Republican presidential candidate former US House Speaker Newt Gingrich (R-GA) makes a point during the Republican Party presidential candidates debate at Drake University in Des Moines, Iowa, December 10, 2011. [Photo/Agencies]
Gingrich, portrayed by critics at times as rash and petulant, kept his cool as his Republican rivals criticized him for making up to $1.6 million from housing giant Freddie Mac , for saying Palestinians were an "invented" people and for his troubled marital past.
Mitt Romney, the former frontrunner and once the presumed nominee, contrasted his business experience with Gingrich's background in Washington.
"We don't need folks who are lifetime Washington people," Romney said, adding his time as head of a private equity firm helped him understand how to turn around the economy and made him more electable than a Washington politician like Gingrich.
But Romney may have hurt himself by challenging Texas Governor Rick Perry to a $10,000 bet over healthcare, in a quip that drew criticism of Romney as out of touch with normal Americans in economic hard times.
It was the first debate since Gingrich roared past Romney to take a big lead in polls in the Republican battle to pick a 2012 challenger to President Barack Obama, and the other candidates were quick to attack.
US representatives Michele Bachmann and Ron Paul criticized Gingrich as a hypocrite who profited from his contacts and wound up taking taxpayer money when Freddie Mac was bailed out by the federal government.
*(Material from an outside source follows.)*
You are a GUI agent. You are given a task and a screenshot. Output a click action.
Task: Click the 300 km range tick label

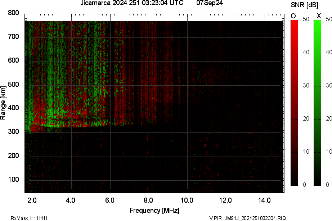[14, 132]
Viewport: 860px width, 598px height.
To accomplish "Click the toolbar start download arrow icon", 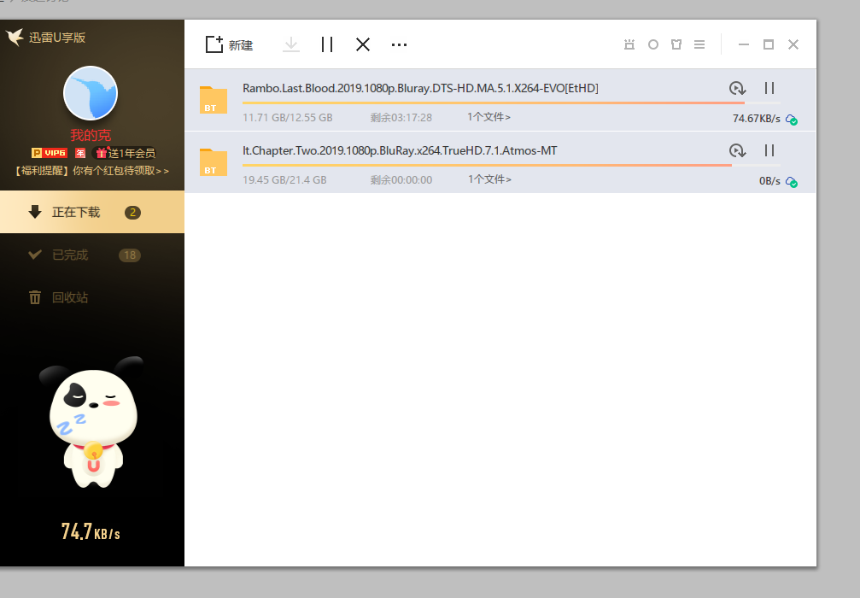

"When you're taking money to influence the outcome of legislation, that's the epitome of establishment," Bachmann said.
Gingrich said he did not lobby for the housing giant but offered "strategic advice," and he shot back at Romney's criticism of him as a career politician.
"The only reason you didn't become a career politician is you lost to Teddy Kennedy in 1994," Gingrich told Romney, who lost a Senate bid in Massachusetts that year but later became governor. "It's a bit much, you'd have been a 17-year career politician now if you'd won."